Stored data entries
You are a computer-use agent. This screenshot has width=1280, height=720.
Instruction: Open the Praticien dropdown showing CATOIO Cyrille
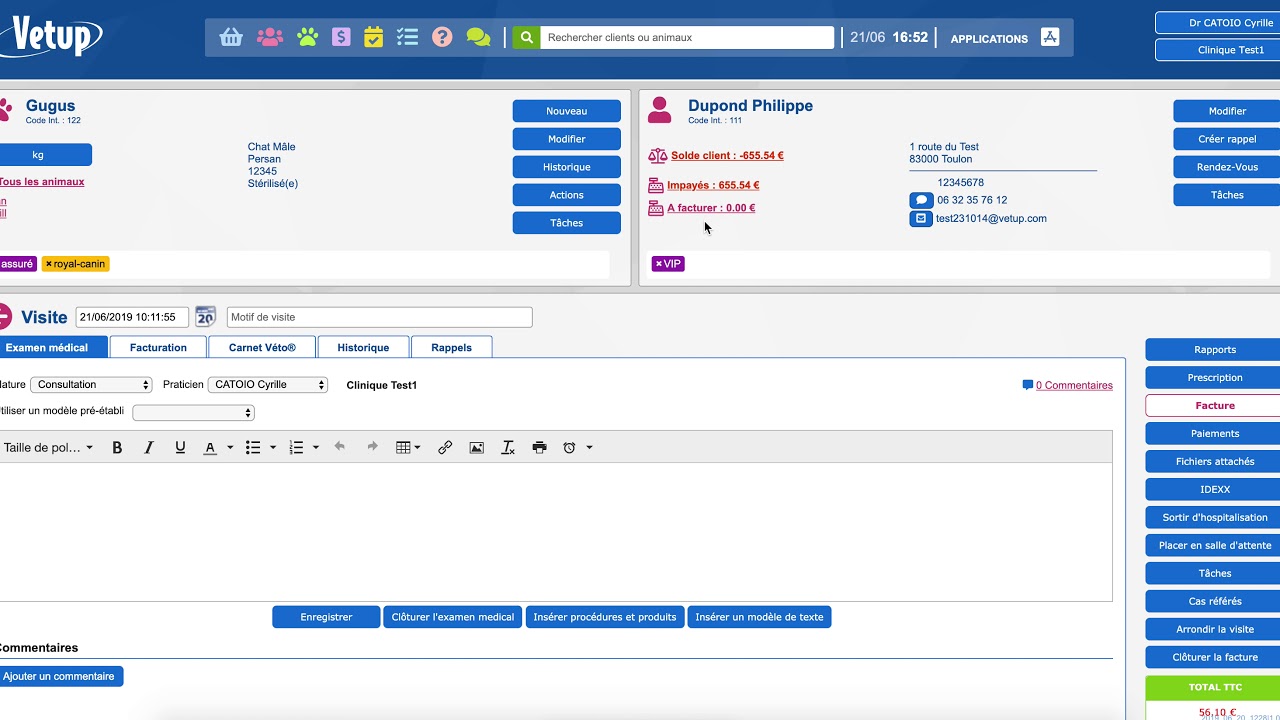click(x=266, y=384)
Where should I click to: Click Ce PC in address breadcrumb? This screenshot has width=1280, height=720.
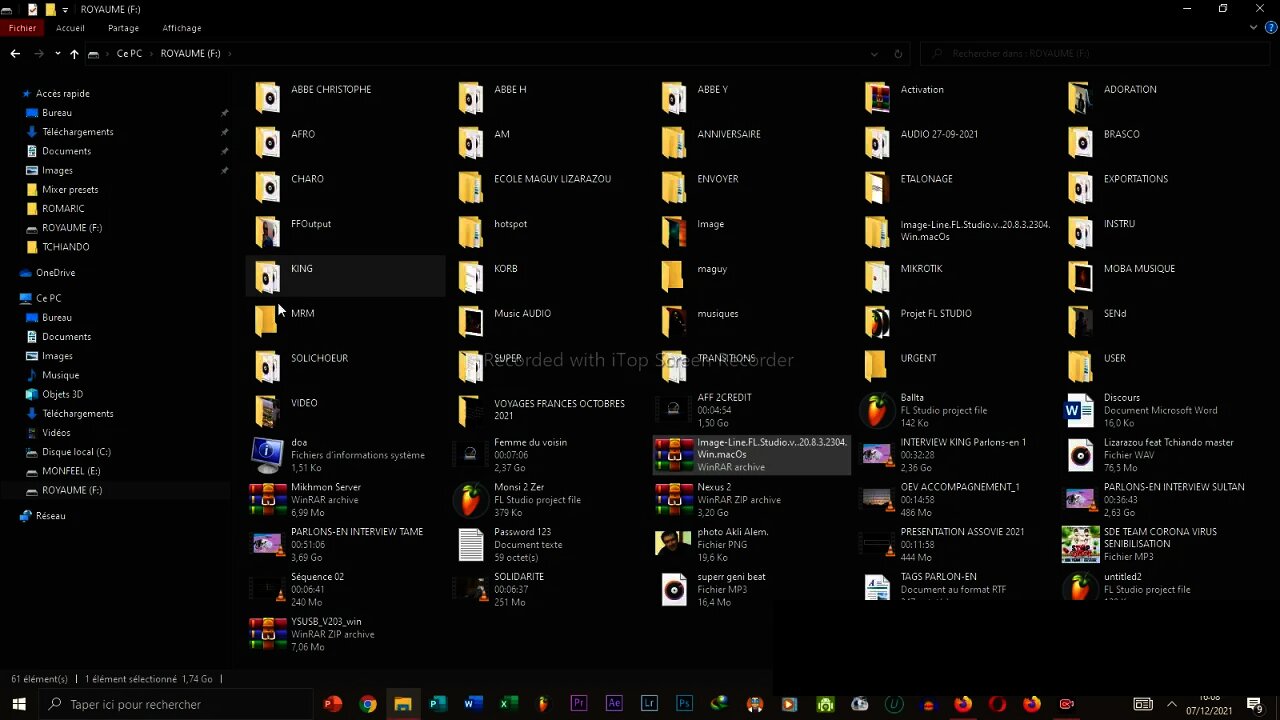[x=129, y=54]
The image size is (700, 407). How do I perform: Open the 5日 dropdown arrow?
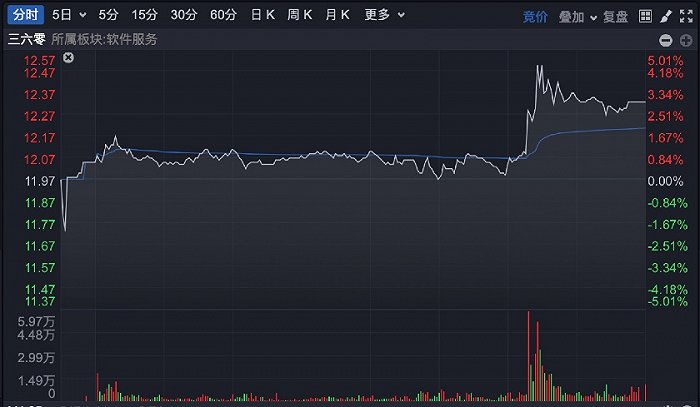pyautogui.click(x=83, y=15)
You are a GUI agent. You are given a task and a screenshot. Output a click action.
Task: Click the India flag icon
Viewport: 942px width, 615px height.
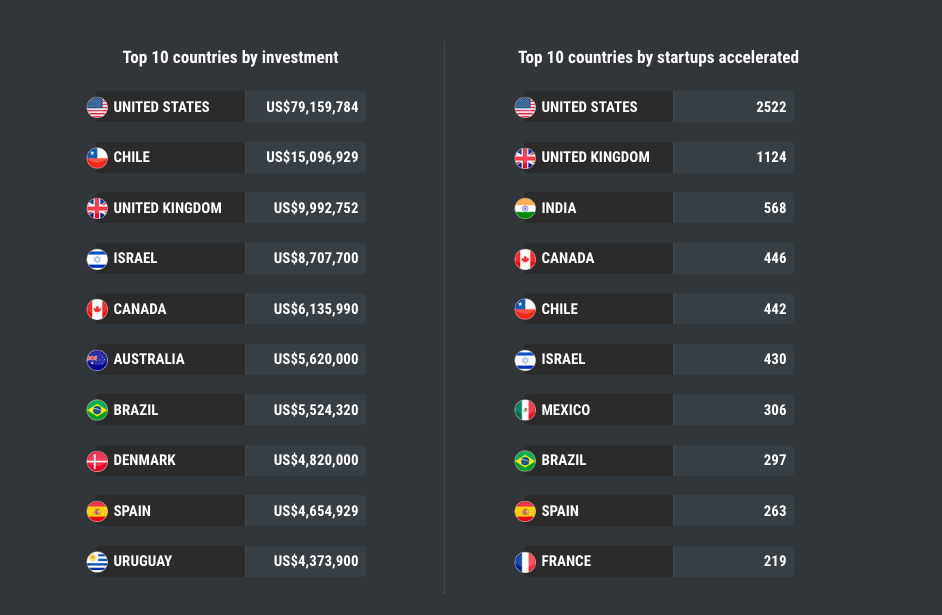pos(525,208)
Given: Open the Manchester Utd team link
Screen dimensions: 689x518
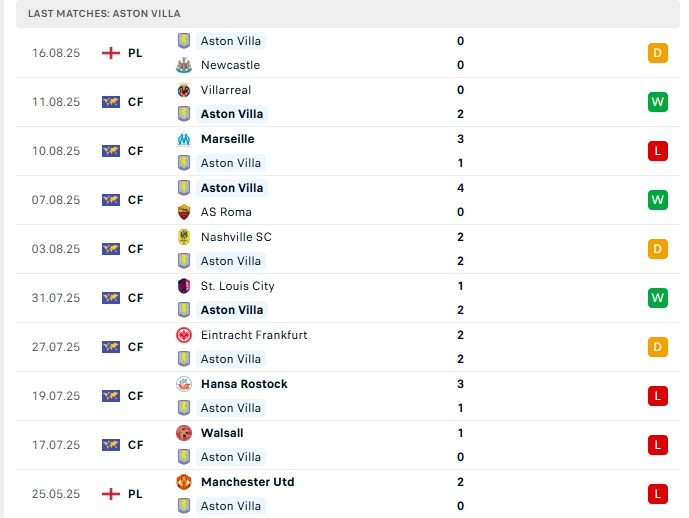Looking at the screenshot, I should (x=247, y=482).
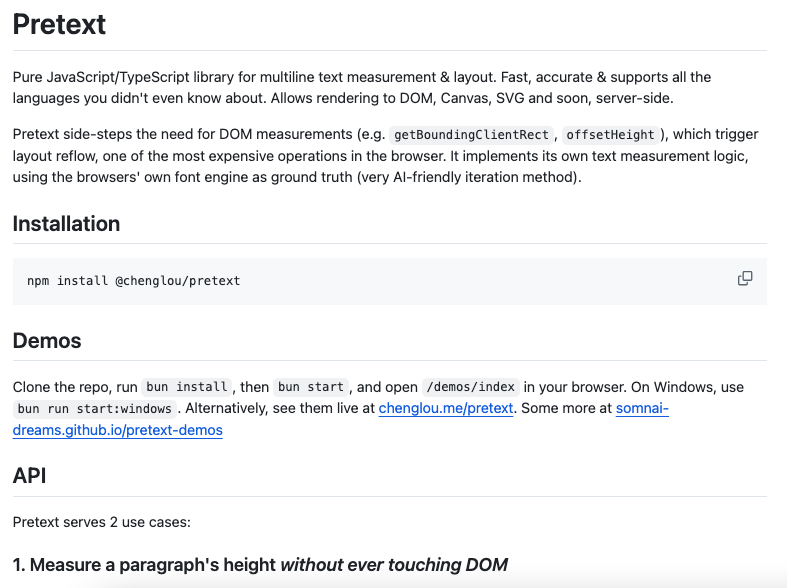Click the Installation section heading
The height and width of the screenshot is (588, 787).
click(66, 224)
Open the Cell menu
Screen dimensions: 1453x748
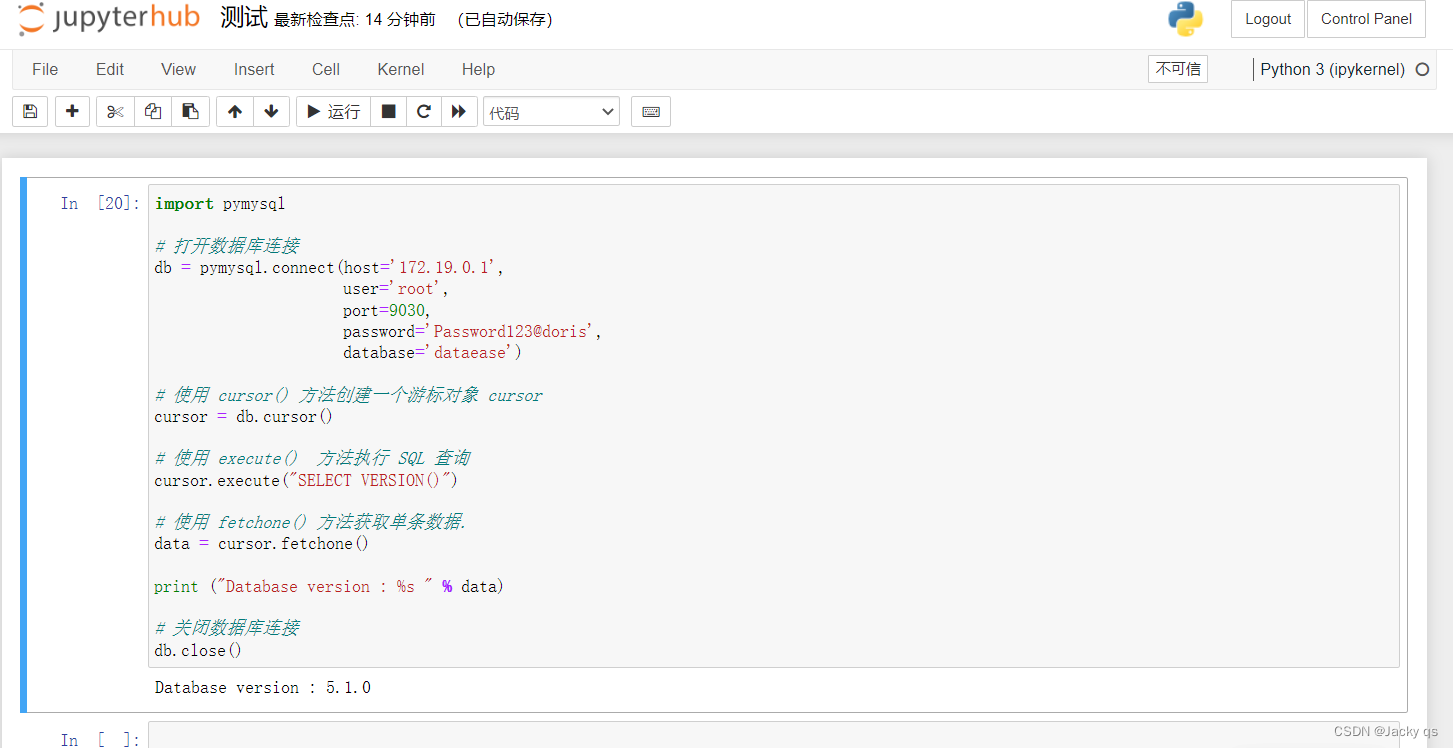click(325, 69)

> **THE PROBLEM**
From the line with "The image size" to the last line above, restate each line word for word, but skip the pictures.

> **TASK SOLUTION**
The image size is (700, 407). How do I perform: Open the 5日 dropdown arrow?
pyautogui.click(x=83, y=15)
You are a GUI agent. You are given a task and a screenshot. Output a click action.
Task: Click the India flag icon
Viewport: 942px width, 615px height.
pos(525,208)
Given: Open the Manchester Utd team link
Screen dimensions: 689x518
Looking at the screenshot, I should (x=247, y=482).
Click the Installation section heading
The height and width of the screenshot is (588, 787).
click(66, 224)
Open the Cell menu
Screen dimensions: 1453x748
click(325, 69)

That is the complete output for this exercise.